Forte: I felt it went all right in the dress rehearsal, but for some reason didn’t make it.

Solomon: I remember her show being a really fun show with a lot of stuff for her. The sketch went okay, but I do remember feeling this was something that didn’t have to be in her show. And I presume a lot of people watching her show would be young fans of hers – and not that they wouldn’t necessarily enjoy this – but there were things on that show that were a better use of her.

Meyers: If you were a Taylor Swift fan tuning into that show, you probably weren’t dying for a NASA-based potato chip sketch.

Solomon: I don’t remember thinking it was dead. In terms of resubmitting things, that was one I felt okay resubmitting.

Forte: I’m a little more stubborn with sketches I like, so I’m a little more willing than other people to just say, “Fuck it, I’ll put it up again. I liked it.” And I think Jason felt the same way.

Blake Lively Dress Rehearsal: December 5, 2009

Meyers: I’ve seen him scream that thing so many times.

Forte: There’s a lot more setup in the beginning and a lot more setup about the process of testing him and about his dreams and aspirations about why he wanted to get into the space program.
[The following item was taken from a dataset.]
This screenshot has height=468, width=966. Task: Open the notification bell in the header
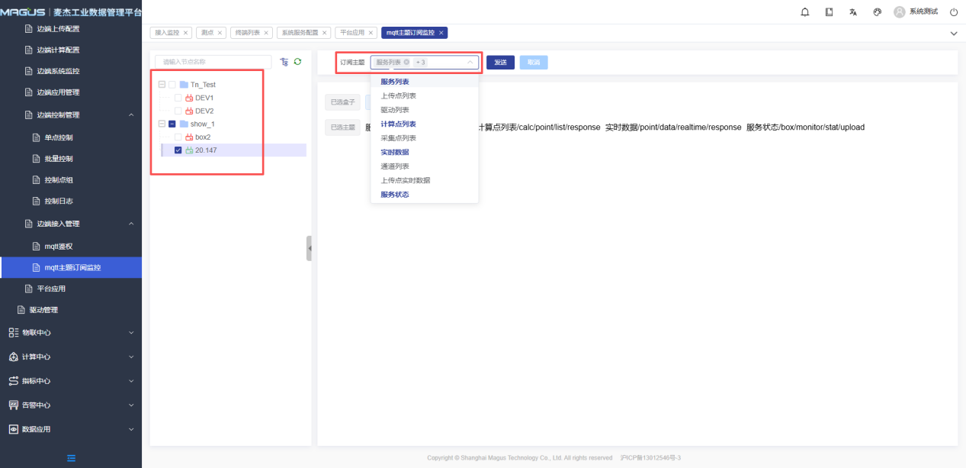[805, 12]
The dress rehearsal version is probably about two and a half minutes longer.

Sudeikis: Will gets bummed he blew his voice out.

Forte: I went so hard at him I lost my voice.

Meyers: And I would like to think that taught him a lesson, but I guarantee you it did not.

Forte: I do wonder what the live version would have been like if I had held back just a tiny bit. But I got too worked up!

Solomon: There’s a slight difference and it’s subtle. The one that made the air is a person going 1000 percent, but the degrees you’re talking about are Will Forte degrees. Imagine a higher energy version of that and a slightly crazier version.

Meyers: And every Last Man on Earth table read he’s screaming as loud as he’s actually going to when they actually film.

Blake Lively Live Show: December 5, 2009

Meyers: I think when you’re a host like Blake Lively, it’s so fun to get a part that isn’t inspired by Blake Lively in any way, shape or form. It was just pure performance.

Sudeikis: Blake Lively played it great with the same dourness, but it was like a Tennessee Williams play where this guy was going through all this stuff.

Solomon: That regurgitation of the potato chip is Will. It was one of those things where I think I said, “People are going to gag when they see this.”

Meyers: I think probably three or four years into my friendship with Forte, I realized there were certain things it was pointless to argue about.

Solomon: Will said, “I don’t care what kind of reaction we get. I just want a reaction. I don’t care if it’s laughs. I just want the audience to react.” And they did! If you listen to people in the background, they are like, “Oh my God.”

Meyers: It’s great because it’s 187 groans and two people who couldn’t be happier – and those are Forte’s people.

Solomon: It’s so gross.

Meyers: The end of that sketch, there’s just sweat dripping off of his face.

Soloman: That last shot, which is Will and Blake Lively looking out over what we hope you imagine is a theater audience. And when we were shooting it, we were trying to get a nice presentational, kind of hokey, play moment for the end of it. There was that window in the back and Jason saw the shot on the monitor and said, “What if I just step into that window behind them?” We were like, “yes!”

Meyers: I felt like it was like watching 12 Angry Men performed live, rather than it was a comedy sketch. That was the sort of intensity it had.

Sudeikis: It’s just Will.

Solomon: This is Will.

Meyers: When it was airing, I was in Lorne’s office and I just grabbed a Writer’s Guild award from Lorne’s office and I walked down to the floor. So, when they walked off I had a Writer’s Guild award and I said, “This already showed up.”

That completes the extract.